*** Data provided ***

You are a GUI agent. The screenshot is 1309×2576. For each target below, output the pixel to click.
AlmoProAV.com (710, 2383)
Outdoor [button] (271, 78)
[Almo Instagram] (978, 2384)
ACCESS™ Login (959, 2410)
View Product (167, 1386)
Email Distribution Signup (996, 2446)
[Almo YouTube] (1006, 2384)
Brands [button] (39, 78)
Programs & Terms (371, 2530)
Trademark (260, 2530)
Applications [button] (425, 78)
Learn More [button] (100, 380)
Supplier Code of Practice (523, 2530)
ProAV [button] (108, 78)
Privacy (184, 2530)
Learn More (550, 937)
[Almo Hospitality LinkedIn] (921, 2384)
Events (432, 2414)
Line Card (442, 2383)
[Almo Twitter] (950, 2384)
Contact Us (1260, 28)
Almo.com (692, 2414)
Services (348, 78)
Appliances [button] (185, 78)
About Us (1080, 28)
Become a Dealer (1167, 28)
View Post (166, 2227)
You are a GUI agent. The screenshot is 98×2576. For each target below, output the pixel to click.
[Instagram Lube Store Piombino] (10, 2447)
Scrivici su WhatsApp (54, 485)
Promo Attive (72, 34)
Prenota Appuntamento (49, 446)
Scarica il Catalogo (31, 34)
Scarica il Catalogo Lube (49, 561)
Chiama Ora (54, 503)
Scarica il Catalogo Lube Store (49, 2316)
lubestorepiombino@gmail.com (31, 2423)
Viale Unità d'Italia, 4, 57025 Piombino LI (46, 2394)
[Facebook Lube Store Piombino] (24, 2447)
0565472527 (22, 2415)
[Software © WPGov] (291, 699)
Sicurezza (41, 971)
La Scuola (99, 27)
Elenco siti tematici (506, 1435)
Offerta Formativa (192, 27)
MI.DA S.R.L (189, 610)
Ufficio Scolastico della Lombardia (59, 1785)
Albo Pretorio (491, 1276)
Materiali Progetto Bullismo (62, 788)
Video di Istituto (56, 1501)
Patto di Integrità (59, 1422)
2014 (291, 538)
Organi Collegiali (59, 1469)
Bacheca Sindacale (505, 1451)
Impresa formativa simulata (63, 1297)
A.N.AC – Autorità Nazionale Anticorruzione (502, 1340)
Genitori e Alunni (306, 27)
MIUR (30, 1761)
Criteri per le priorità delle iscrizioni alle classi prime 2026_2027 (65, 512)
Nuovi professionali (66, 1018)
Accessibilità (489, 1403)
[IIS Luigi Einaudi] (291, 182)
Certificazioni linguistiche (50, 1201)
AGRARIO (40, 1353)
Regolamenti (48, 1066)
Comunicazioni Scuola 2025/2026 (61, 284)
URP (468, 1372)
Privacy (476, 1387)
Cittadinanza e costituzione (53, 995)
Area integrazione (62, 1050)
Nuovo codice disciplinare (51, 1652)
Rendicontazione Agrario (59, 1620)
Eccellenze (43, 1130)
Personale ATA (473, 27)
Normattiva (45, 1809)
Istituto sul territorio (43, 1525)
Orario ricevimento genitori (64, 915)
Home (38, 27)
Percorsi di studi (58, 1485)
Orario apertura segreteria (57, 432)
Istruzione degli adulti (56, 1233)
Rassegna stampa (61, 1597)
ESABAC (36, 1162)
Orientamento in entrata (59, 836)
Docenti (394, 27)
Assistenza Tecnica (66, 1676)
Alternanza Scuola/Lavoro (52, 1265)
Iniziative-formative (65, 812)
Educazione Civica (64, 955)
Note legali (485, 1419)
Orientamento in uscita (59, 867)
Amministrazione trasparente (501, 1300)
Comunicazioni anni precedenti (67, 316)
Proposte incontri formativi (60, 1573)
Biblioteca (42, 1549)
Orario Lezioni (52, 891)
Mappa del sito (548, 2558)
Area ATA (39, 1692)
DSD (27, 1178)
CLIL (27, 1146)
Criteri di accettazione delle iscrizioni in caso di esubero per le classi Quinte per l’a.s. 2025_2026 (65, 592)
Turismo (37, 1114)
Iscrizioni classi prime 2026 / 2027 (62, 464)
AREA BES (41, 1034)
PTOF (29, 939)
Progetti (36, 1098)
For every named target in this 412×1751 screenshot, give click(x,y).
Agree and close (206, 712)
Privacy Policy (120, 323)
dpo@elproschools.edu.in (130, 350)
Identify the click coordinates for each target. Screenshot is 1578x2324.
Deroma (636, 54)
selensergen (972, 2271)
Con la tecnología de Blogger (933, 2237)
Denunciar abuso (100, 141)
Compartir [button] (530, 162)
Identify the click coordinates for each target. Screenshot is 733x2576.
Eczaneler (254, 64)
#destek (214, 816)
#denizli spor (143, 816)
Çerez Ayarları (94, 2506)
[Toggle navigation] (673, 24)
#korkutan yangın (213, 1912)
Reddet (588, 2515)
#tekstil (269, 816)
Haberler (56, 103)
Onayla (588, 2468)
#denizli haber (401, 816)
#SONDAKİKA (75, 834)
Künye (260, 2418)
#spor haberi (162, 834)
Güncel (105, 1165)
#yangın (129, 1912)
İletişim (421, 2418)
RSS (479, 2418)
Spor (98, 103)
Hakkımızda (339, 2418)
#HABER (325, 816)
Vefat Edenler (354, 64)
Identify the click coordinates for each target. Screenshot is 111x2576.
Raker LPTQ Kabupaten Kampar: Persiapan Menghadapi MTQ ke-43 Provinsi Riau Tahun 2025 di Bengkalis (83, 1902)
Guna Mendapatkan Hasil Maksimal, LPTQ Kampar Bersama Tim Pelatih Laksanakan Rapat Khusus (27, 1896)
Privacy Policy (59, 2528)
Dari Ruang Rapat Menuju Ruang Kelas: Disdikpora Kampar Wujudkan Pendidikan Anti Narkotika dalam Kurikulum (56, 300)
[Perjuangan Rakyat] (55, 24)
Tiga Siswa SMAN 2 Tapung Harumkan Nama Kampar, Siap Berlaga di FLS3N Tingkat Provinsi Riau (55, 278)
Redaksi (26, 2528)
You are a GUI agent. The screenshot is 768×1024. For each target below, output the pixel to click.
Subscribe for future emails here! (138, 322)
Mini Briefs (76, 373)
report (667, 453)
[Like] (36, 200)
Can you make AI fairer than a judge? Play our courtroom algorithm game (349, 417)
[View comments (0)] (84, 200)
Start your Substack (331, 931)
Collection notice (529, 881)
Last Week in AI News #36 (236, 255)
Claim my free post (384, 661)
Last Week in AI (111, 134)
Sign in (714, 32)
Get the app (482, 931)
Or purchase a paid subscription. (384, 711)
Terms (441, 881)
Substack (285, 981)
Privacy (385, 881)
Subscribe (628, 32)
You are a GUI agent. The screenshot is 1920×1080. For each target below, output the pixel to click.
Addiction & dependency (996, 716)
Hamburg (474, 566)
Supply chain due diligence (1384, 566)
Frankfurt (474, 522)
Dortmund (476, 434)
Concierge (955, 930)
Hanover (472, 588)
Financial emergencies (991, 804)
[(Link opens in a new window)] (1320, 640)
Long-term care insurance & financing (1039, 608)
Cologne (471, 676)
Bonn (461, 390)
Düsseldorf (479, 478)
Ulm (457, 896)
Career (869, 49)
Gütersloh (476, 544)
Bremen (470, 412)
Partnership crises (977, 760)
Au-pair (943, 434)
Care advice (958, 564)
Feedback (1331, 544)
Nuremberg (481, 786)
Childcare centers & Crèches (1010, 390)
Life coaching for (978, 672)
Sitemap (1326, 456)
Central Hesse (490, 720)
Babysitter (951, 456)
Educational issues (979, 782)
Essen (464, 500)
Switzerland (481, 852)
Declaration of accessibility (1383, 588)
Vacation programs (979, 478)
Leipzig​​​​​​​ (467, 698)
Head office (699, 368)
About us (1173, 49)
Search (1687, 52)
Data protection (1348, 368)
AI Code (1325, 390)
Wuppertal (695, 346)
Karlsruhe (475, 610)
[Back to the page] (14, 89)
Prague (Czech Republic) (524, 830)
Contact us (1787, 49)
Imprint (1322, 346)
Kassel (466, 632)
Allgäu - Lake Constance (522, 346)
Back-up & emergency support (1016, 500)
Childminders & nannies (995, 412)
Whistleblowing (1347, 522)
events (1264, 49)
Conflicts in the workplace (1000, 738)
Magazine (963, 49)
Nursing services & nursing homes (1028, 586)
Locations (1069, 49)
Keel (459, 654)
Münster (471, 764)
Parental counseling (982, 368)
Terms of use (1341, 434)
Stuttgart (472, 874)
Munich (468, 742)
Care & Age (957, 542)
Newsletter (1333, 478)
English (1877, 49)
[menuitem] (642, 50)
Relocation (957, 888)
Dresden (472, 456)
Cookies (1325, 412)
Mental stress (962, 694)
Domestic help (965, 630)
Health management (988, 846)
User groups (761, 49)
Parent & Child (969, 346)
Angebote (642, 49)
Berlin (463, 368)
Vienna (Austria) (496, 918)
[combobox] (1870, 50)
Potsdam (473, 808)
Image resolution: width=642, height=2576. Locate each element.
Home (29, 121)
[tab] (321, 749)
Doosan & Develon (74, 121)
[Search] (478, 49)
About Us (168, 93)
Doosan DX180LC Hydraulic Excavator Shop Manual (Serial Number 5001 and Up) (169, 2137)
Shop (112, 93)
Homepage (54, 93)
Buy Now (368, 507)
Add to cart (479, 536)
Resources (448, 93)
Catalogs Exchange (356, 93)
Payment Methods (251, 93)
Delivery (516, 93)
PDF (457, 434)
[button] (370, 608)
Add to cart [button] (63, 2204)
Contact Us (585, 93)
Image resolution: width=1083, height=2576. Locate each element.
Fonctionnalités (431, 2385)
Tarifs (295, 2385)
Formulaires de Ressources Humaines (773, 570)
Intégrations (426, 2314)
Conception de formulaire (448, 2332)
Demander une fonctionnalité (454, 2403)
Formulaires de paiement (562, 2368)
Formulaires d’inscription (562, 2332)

***

State how many lines in the entries above hold the word "Rapat", with no further text.

Result of this exercise: 2